Department of Molecular Genetics, Weizmann Institute of Science, Rehovot 76100, Israel.

Department of Microbiology, University of Alabama at Birmingham, Birmingham, Alabama 35294.

出版信息

Cold Spring Harb Perspect Biol. 2019 Mar 1;11(3):a033001. doi: 10.1101/cshperspect.a033001.
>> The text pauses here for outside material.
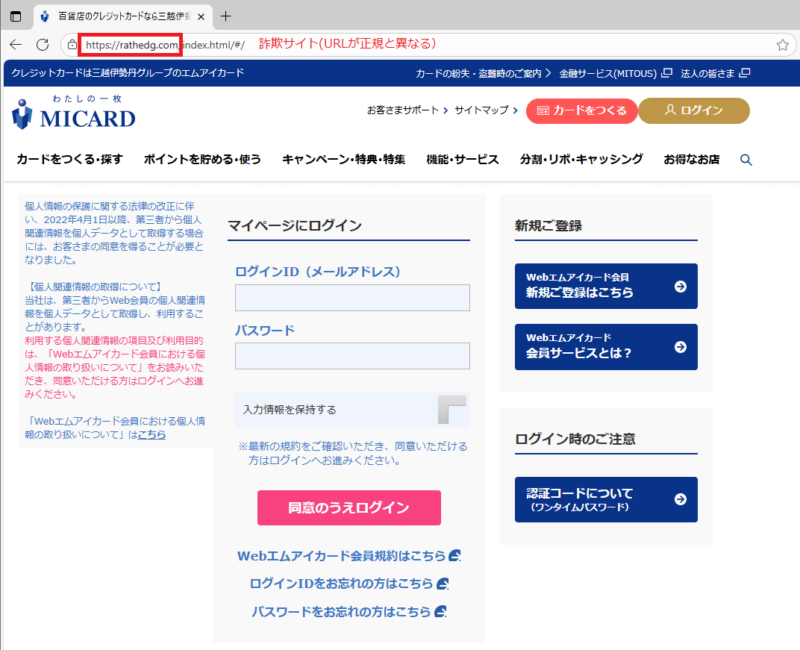Image resolution: width=800 pixels, height=650 pixels.
Task: Open a new tab with the plus icon
Action: 225,16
DOI:10.1101/cshperspect.a033001
PMID:29891561
原文链接:https://pmc.ncbi.nlm.nih.gov/articles/PMC6396331/
Abstract

As obligate intracellular parasites, virus reproduction requires host cell functions. Despite variations in genome size and configuration, nucleic acid composition, and their repertoire of encoded functions, all viruses remain unconditionally dependent on the protein synthesis machinery resident within their cellular hosts to translate viral messenger RNAs (mRNAs). A complex signaling network responsive to physiological stress, including infection, regulates host translation factors and ribosome availability. Furthermore, access to the translation apparatus is patrolled by powerful host immune defenses programmed to restrict viral invaders. Here, we review the tactics and mechanisms used by viruses to appropriate control over host ribosomes, subvert host defenses, and dominate the infected cell translational landscape. These not only define aspects of infection biology paramount for virus reproduction, but continue to drive fundamental discoveries into how cellular protein synthesis is controlled in health and disease.

摘要

作为专性细胞内寄生虫,病毒的繁殖需要宿主细胞的功能。尽管基因组大小和结构、核酸组成以及编码功能的种类存在差异,但所有病毒仍然无条件地依赖于其宿主细胞中存在的蛋白质合成机制来翻译病毒信使 RNA(mRNA)。一个对生理应激(包括感染)有反应的复杂信号网络调节宿主翻译因子和核糖体的可用性。此外,对翻译装置的访问受到强大的宿主免疫防御机制的控制,这些防御机制旨在限制病毒入侵。在这里,我们回顾了病毒用来控制宿主核糖体、颠覆宿主防御并主导受感染细胞翻译景观的策略和机制。这些不仅定义了感染生物学中对病毒繁殖至关重要的方面,而且还不断推动对细胞蛋白质合成在健康和疾病中如何受到控制的基本发现。